*Exercise details*. Among the lines of this listing, count those that include "Choose" and state the count by itself.

*Excerpted data*.
= Beginning of Section =

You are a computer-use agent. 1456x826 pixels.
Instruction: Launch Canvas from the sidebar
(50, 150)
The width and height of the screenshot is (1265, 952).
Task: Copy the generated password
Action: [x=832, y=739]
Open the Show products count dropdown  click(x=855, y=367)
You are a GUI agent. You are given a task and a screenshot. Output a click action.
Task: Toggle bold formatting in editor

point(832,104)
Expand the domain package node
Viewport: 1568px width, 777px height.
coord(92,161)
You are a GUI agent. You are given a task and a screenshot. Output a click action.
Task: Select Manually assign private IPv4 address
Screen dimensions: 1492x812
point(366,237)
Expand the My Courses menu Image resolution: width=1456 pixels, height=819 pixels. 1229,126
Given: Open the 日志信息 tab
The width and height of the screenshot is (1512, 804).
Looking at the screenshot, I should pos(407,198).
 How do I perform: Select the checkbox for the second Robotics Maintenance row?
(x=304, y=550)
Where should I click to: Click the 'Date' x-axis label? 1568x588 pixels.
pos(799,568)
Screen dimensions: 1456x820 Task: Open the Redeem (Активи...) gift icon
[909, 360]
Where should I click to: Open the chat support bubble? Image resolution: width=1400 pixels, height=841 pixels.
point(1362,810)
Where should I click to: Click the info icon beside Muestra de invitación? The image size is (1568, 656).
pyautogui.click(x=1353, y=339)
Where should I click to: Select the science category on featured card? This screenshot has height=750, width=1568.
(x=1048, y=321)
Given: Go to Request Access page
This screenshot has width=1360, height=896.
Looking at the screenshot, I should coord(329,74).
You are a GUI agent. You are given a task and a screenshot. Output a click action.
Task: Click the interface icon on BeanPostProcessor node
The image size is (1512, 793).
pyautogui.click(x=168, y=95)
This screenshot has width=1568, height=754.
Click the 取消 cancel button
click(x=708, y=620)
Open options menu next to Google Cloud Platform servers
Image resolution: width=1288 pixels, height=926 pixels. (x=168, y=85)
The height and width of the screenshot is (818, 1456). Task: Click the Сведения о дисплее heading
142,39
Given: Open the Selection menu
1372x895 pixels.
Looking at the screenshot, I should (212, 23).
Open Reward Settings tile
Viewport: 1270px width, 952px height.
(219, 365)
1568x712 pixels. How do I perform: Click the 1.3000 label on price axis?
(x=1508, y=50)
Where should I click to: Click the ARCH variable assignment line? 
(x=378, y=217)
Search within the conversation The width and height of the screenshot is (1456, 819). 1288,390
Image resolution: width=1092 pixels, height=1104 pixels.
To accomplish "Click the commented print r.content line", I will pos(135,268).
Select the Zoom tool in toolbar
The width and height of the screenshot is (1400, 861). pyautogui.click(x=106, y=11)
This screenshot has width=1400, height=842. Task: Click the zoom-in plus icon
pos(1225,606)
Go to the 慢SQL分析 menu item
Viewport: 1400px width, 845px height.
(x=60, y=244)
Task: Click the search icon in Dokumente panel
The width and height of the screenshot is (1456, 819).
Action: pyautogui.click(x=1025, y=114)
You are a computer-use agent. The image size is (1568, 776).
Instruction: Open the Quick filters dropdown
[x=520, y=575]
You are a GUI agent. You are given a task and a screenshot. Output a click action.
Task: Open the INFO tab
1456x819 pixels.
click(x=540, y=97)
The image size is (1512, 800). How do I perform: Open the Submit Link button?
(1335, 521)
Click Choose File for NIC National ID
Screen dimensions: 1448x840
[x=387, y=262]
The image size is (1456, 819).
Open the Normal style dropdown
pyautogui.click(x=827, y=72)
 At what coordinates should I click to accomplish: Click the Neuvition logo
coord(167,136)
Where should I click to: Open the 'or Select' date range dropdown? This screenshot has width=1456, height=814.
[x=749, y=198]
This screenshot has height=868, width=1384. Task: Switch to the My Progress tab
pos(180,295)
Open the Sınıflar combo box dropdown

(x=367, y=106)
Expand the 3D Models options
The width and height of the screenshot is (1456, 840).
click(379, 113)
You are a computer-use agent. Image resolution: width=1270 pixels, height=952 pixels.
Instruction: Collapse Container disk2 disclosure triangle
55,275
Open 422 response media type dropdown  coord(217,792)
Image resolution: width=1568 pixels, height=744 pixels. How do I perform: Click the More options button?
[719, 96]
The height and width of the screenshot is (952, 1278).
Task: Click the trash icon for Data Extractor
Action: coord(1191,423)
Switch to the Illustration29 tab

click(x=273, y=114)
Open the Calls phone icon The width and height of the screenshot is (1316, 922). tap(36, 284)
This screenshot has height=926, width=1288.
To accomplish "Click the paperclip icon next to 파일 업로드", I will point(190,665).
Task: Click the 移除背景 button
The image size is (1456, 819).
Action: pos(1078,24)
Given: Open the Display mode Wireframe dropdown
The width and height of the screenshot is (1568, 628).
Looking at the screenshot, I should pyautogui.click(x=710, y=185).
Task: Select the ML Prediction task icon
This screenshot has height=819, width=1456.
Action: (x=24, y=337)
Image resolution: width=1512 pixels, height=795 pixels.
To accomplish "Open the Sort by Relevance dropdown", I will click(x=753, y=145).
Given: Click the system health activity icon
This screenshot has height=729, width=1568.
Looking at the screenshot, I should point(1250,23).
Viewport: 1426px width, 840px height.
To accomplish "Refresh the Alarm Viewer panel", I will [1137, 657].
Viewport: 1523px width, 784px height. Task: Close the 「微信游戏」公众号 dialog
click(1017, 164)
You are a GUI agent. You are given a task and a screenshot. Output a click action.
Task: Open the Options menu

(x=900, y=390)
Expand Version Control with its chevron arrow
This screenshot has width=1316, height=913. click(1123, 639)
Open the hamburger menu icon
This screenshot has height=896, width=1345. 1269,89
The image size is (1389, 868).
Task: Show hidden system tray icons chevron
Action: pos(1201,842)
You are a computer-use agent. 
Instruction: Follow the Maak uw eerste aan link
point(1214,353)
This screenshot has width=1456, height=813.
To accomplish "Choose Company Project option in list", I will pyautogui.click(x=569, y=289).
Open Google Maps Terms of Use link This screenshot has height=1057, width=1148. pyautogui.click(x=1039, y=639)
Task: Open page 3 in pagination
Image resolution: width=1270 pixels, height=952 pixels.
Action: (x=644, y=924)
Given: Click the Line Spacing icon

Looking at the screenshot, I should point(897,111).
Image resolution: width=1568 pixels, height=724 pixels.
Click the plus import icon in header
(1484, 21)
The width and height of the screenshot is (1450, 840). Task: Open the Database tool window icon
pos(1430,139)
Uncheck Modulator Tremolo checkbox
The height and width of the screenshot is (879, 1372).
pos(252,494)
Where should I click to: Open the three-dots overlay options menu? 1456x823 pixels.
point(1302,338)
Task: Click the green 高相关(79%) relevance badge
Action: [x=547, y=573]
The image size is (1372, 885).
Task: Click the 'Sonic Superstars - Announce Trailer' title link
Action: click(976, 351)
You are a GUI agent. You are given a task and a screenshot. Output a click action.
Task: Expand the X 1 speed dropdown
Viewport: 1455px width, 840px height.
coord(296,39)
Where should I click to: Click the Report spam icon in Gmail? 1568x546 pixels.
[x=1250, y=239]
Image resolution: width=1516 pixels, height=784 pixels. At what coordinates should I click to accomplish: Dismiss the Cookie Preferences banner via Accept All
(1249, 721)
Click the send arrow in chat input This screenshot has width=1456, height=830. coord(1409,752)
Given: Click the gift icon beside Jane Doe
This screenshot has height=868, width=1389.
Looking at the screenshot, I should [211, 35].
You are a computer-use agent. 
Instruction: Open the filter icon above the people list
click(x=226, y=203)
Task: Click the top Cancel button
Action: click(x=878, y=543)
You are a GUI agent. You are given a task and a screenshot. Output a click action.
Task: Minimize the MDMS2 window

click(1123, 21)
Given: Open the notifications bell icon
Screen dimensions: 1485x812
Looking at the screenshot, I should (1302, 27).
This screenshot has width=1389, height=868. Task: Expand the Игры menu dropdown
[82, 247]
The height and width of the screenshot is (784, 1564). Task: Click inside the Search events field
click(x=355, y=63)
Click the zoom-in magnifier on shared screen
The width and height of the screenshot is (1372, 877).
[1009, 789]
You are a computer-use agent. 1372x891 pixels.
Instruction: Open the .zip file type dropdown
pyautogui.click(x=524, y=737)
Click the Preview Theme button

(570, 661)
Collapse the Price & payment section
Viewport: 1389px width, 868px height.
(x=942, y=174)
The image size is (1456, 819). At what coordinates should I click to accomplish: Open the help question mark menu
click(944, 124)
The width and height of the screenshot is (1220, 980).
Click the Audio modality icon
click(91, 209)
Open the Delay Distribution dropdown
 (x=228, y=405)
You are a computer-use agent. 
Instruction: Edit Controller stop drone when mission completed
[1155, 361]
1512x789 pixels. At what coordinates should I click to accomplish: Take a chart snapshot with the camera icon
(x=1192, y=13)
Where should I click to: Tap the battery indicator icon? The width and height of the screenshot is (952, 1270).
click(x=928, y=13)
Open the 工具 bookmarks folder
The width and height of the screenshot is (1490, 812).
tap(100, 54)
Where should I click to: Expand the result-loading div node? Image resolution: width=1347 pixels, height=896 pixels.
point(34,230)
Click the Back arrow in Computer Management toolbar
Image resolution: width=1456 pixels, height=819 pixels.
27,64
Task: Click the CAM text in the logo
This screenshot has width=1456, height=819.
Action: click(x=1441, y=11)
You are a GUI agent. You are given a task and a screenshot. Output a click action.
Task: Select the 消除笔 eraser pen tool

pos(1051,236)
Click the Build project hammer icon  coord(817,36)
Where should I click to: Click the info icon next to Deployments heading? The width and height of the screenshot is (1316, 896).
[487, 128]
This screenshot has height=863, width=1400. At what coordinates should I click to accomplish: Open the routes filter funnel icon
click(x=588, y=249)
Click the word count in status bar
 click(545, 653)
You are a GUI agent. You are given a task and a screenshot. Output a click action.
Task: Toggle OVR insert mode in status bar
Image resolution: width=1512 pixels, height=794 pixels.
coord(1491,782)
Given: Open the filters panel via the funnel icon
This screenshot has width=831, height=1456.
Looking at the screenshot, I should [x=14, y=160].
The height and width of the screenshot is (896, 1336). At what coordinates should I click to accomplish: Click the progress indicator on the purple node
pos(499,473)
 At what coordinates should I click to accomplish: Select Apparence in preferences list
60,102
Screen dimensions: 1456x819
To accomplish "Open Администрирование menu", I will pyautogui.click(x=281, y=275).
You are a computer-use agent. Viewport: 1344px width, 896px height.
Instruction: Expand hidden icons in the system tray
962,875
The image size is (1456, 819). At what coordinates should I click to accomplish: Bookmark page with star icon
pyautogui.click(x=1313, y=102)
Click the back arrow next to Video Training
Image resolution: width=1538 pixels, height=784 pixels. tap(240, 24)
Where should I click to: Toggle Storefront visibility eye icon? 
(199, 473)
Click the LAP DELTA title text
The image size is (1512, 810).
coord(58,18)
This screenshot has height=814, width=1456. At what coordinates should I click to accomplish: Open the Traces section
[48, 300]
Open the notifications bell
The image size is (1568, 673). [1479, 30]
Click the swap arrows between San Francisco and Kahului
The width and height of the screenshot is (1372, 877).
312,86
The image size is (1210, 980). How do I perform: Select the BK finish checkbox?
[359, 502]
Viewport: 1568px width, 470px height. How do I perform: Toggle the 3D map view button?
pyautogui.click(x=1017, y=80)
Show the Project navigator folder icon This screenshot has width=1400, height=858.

= End of Section =

*Exercise response*. 2